Exercise data

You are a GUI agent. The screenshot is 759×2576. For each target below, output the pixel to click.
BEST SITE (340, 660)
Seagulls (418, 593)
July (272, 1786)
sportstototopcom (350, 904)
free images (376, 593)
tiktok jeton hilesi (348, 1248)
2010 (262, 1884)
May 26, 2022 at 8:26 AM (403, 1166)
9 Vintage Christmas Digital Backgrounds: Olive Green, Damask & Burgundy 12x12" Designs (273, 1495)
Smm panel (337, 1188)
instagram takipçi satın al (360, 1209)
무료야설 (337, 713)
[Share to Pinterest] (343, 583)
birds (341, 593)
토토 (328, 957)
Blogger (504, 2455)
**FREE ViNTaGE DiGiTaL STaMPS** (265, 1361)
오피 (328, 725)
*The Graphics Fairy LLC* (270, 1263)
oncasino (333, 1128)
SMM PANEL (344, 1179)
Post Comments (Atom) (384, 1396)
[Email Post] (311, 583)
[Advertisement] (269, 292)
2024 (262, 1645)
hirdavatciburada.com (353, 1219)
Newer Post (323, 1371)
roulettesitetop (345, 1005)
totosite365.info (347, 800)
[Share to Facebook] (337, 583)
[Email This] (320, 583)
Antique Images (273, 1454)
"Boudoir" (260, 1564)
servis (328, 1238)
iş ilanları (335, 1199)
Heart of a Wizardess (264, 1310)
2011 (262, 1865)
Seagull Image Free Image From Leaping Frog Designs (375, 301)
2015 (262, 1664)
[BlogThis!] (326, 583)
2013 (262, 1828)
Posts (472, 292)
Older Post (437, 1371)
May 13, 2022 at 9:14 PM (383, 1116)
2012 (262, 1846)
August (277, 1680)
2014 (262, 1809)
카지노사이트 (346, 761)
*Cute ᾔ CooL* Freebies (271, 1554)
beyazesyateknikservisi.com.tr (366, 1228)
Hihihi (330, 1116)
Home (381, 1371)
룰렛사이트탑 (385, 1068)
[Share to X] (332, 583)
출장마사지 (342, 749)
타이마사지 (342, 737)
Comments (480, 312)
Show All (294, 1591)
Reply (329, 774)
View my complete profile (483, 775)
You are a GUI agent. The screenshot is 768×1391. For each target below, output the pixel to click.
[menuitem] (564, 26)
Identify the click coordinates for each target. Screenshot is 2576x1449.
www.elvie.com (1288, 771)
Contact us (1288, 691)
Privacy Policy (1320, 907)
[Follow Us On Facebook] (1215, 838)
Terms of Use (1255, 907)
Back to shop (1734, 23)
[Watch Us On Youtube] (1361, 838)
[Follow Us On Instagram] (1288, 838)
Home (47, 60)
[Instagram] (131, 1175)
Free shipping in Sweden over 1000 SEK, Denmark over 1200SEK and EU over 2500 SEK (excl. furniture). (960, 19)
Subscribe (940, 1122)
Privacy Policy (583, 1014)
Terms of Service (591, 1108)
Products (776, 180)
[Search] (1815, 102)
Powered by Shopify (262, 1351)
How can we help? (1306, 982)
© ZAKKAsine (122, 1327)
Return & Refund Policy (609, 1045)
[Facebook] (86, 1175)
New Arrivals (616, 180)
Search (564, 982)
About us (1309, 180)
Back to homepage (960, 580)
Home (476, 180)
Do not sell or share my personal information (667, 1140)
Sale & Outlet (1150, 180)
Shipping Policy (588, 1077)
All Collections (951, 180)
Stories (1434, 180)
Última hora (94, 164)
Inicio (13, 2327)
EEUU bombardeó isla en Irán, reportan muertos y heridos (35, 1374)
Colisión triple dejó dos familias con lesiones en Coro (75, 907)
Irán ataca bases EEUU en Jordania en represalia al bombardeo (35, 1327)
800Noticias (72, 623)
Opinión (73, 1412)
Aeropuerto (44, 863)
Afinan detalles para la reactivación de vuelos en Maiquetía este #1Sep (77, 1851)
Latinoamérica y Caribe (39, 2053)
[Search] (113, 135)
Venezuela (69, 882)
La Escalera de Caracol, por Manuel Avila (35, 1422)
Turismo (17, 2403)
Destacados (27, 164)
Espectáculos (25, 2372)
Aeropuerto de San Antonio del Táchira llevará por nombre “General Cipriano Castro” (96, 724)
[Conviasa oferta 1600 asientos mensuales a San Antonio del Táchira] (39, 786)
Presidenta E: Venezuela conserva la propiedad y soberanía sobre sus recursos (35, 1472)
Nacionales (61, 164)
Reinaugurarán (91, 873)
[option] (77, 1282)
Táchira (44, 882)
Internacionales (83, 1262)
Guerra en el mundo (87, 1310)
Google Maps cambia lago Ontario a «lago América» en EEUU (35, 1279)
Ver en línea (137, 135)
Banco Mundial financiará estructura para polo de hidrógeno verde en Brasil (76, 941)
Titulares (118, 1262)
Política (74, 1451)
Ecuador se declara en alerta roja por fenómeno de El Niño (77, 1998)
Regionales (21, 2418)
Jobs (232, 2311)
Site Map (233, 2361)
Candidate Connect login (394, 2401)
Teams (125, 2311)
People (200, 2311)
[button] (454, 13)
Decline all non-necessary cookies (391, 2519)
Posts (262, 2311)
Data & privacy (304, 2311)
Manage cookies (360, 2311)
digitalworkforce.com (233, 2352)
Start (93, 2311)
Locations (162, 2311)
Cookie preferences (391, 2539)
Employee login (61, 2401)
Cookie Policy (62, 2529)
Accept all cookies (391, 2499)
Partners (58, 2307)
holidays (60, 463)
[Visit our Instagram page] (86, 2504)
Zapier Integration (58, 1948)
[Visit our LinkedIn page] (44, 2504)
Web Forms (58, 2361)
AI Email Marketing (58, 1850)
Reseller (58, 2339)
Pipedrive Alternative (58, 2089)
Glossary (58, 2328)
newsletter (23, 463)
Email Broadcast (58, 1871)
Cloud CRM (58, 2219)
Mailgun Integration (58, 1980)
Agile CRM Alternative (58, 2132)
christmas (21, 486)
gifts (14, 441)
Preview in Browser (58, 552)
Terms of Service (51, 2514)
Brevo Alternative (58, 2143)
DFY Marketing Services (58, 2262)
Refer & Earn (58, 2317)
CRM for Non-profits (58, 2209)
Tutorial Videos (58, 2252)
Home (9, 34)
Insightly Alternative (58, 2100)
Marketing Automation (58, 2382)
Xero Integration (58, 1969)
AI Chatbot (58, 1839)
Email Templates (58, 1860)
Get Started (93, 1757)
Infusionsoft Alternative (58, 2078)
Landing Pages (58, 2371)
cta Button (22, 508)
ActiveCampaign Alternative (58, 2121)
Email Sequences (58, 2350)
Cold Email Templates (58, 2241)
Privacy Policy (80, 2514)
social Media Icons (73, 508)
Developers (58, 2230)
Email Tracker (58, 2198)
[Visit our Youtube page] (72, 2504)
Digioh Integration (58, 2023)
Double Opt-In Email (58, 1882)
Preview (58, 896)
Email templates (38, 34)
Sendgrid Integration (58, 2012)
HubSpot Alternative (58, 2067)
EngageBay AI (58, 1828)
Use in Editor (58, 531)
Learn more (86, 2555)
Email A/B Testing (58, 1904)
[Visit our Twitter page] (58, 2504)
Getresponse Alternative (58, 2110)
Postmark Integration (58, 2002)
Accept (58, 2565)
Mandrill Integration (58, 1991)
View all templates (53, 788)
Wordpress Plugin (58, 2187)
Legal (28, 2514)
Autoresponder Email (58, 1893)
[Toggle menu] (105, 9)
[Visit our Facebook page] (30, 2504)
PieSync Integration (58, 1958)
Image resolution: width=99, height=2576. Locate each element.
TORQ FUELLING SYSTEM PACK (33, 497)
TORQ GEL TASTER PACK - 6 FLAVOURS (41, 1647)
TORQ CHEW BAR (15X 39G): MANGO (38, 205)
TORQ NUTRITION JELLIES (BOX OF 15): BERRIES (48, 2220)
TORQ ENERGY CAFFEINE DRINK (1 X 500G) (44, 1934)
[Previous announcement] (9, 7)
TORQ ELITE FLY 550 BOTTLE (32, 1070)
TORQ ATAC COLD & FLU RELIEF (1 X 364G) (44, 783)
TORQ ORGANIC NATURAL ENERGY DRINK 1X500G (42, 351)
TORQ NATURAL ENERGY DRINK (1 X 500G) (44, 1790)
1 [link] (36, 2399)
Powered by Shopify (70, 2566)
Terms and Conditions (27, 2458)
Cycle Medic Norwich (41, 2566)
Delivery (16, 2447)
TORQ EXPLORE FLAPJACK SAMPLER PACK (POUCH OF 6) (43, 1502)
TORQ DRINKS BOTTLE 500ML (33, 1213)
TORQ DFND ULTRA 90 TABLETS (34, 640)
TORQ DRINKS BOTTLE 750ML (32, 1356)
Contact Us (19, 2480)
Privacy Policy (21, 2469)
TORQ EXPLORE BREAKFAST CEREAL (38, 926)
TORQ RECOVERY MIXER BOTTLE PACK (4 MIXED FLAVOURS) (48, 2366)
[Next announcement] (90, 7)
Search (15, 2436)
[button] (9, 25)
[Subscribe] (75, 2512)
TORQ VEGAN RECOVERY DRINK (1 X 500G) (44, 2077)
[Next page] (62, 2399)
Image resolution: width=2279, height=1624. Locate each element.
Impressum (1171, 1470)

Try it
Would you quote everything above from the line containing "2013 (262, 1828)" down to the line containing "Comments (480, 312)"? Include both of those lines and nothing else.

Task output
2013 (262, 1828)
Posts (472, 292)
Older Post (437, 1371)
May 13, 2022 at 9:14 PM (383, 1116)
2012 (262, 1846)
August (277, 1680)
2014 (262, 1809)
카지노사이트 (346, 761)
*Cute ᾔ CooL* Freebies (271, 1554)
beyazesyateknikservisi.com.tr (366, 1228)
Hihihi (330, 1116)
Home (381, 1371)
룰렛사이트탑 (385, 1068)
[Share to X] (332, 583)
출장마사지 (342, 749)
타이마사지 (342, 737)
Comments (480, 312)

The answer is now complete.